::: Information

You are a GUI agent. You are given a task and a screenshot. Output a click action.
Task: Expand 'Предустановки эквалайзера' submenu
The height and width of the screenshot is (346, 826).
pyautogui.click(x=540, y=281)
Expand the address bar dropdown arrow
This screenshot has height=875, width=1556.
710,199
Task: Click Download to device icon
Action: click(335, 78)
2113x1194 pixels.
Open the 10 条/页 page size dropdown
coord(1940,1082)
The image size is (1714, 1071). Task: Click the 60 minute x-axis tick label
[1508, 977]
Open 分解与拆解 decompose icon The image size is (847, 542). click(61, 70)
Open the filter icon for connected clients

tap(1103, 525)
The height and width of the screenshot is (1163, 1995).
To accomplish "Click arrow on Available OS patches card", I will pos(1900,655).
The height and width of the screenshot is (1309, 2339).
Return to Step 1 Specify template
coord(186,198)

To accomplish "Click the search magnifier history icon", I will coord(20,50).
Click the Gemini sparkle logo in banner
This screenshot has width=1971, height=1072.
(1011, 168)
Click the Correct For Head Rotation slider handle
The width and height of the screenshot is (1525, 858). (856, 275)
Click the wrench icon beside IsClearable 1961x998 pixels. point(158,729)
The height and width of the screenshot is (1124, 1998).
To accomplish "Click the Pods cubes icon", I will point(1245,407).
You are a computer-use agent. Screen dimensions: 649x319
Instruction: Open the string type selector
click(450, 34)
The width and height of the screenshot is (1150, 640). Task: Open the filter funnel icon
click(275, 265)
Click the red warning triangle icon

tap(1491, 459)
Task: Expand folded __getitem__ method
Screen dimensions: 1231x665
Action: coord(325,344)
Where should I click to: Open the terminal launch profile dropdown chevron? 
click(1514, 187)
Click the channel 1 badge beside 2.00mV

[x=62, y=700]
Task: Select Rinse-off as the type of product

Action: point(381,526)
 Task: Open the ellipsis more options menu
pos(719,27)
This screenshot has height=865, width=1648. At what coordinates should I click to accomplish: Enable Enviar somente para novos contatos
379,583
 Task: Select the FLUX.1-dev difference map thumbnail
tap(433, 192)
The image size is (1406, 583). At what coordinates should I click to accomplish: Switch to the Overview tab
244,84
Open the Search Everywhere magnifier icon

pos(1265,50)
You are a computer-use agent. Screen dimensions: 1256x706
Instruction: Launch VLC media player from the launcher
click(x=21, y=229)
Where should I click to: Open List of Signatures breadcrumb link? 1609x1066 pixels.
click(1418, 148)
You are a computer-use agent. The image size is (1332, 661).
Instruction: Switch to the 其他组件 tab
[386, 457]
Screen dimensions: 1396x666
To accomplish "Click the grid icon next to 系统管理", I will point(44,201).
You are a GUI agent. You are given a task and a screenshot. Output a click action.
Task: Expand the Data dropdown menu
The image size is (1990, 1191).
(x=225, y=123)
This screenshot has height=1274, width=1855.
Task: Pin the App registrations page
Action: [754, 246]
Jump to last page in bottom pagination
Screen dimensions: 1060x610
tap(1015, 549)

::::::

▶ [Exercise objective] Every single line in the records above must be written out exactly.

▶ [Answer section]
You are a GUI agent. You are given a task and a screenshot. Output a click action.
Task: Expand 'Предустановки эквалайзера' submenu
The height and width of the screenshot is (346, 826).
pyautogui.click(x=540, y=281)
Expand the address bar dropdown arrow
This screenshot has height=875, width=1556.
710,199
Task: Click Download to device icon
Action: click(335, 78)
2113x1194 pixels.
Open the 10 条/页 page size dropdown
coord(1940,1082)
The image size is (1714, 1071). Task: Click the 60 minute x-axis tick label
[1508, 977]
Open 分解与拆解 decompose icon The image size is (847, 542). click(61, 70)
Open the filter icon for connected clients

tap(1103, 525)
The height and width of the screenshot is (1163, 1995).
To accomplish "Click arrow on Available OS patches card", I will pos(1900,655).
The height and width of the screenshot is (1309, 2339).
Return to Step 1 Specify template
coord(186,198)

To accomplish "Click the search magnifier history icon", I will coord(20,50).
Click the Gemini sparkle logo in banner
This screenshot has width=1971, height=1072.
(1011, 168)
Click the Correct For Head Rotation slider handle
The width and height of the screenshot is (1525, 858). (856, 275)
Click the wrench icon beside IsClearable 1961x998 pixels. point(158,729)
The height and width of the screenshot is (1124, 1998).
To accomplish "Click the Pods cubes icon", I will point(1245,407).
You are a computer-use agent. Screen dimensions: 649x319
Instruction: Open the string type selector
click(450, 34)
The width and height of the screenshot is (1150, 640). Task: Open the filter funnel icon
click(275, 265)
Click the red warning triangle icon

tap(1491, 459)
Task: Expand folded __getitem__ method
Screen dimensions: 1231x665
Action: coord(325,344)
Where should I click to: Open the terminal launch profile dropdown chevron? 
click(1514, 187)
Click the channel 1 badge beside 2.00mV

[x=62, y=700]
Task: Select Rinse-off as the type of product

Action: point(381,526)
 Task: Open the ellipsis more options menu
pos(719,27)
This screenshot has height=865, width=1648. At what coordinates should I click to accomplish: Enable Enviar somente para novos contatos
379,583
 Task: Select the FLUX.1-dev difference map thumbnail
tap(433, 192)
The image size is (1406, 583). At what coordinates should I click to accomplish: Switch to the Overview tab
244,84
Open the Search Everywhere magnifier icon

pos(1265,50)
You are a computer-use agent. Screen dimensions: 1256x706
Instruction: Launch VLC media player from the launcher
click(x=21, y=229)
Where should I click to: Open List of Signatures breadcrumb link? 1609x1066 pixels.
click(1418, 148)
You are a computer-use agent. The image size is (1332, 661).
Instruction: Switch to the 其他组件 tab
[386, 457]
Screen dimensions: 1396x666
To accomplish "Click the grid icon next to 系统管理", I will point(44,201).
You are a GUI agent. You are given a task and a screenshot. Output a click action.
Task: Expand the Data dropdown menu
The image size is (1990, 1191).
(x=225, y=123)
This screenshot has height=1274, width=1855.
Task: Pin the App registrations page
Action: [754, 246]
Jump to last page in bottom pagination
Screen dimensions: 1060x610
tap(1015, 549)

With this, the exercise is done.